The other panel I spoke on was Slut Shaming in a Sex Positive Community. Initially, we wondered about the interest in this topic, which isn’t frequently discussed, but it was nearly as packed as the Feminist Porn Panel.  In my background I have experienced Slut Shaming over the years in different degrees, but to hear it from everyone on the panel: Serpent, Femcar, Carol Queen, and Crysta Heart was comforting and reassuring. We opened up the discussion to audience questions and comments, and in that instant, started something that could have gone on for hours. We provoked thoughts; we started open dialogue; we may have even inadvertently started a disagreement/fight. I think it is a panel that must be repeated.

And the evening entertainment!
I went to Girl Gasms by Ducky Doolittle – Take it Like a Man with Charlie Glickman, and then surrendered my “Dirty Bingo” Virginity to Ducky loving every second up until the time I went to bed, knowing I had panels the next day.

I was also a guest on Tristan Taormino’s radio show, “Sex Out Loud,” and had an amazing conversation with one of my all-time inspirations. We also had a studio audience as we recorded, something I’m not used to with my show, but I actually really enjoyed. It was agreed we needed a part two to our discussion, and she may be on my show in the future.

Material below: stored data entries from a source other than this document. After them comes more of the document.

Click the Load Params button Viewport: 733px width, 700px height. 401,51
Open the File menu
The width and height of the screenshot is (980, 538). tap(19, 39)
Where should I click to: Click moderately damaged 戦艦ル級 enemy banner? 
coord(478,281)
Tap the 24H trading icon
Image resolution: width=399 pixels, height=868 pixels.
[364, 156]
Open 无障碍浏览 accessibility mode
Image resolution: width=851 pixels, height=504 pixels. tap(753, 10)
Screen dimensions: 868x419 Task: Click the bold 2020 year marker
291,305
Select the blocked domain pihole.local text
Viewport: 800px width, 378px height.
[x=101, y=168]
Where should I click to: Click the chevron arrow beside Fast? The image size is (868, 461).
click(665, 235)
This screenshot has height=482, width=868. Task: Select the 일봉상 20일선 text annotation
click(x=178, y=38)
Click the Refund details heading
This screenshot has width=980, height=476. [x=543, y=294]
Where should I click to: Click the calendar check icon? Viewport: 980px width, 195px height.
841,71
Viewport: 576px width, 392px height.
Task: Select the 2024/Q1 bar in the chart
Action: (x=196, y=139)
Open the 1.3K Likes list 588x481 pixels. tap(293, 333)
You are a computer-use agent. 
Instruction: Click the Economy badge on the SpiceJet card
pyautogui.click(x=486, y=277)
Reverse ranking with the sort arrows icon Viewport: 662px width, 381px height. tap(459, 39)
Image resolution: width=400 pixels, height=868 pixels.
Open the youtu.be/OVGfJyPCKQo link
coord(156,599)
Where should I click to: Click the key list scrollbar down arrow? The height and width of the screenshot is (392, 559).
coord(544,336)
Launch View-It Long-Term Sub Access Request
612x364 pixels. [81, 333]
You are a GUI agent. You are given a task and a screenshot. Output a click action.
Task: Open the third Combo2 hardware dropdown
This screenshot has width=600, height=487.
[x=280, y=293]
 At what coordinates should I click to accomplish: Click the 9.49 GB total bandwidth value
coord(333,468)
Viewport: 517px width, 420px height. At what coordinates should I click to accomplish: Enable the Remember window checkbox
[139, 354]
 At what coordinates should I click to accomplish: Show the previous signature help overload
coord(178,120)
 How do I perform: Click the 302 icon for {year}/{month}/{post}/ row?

One of the highlights of the weekend was getting #ccon trending on Twitter. Not only did CatalystCon have a hash tag, but each panel had an individual hash tag as well, so people who were unable to make the trip were still able to take part by following along as some of the panels were being live-tweeted by the audiences.

Again, I’m so honored to have been included in CatalystCon East, and even more honored to be included in such an amazing group of people onstage for the opening keynote speech. My sincere thanks goes out to the founder and organizer Dee Dennis, who took a risk having me appear last year, but did it anyway, and also to the notorious Girl Gang & The Evil Sluts who, along with Dee, are truly the glue collectively helping hold CatalystCon together. They also owe me some Nutella.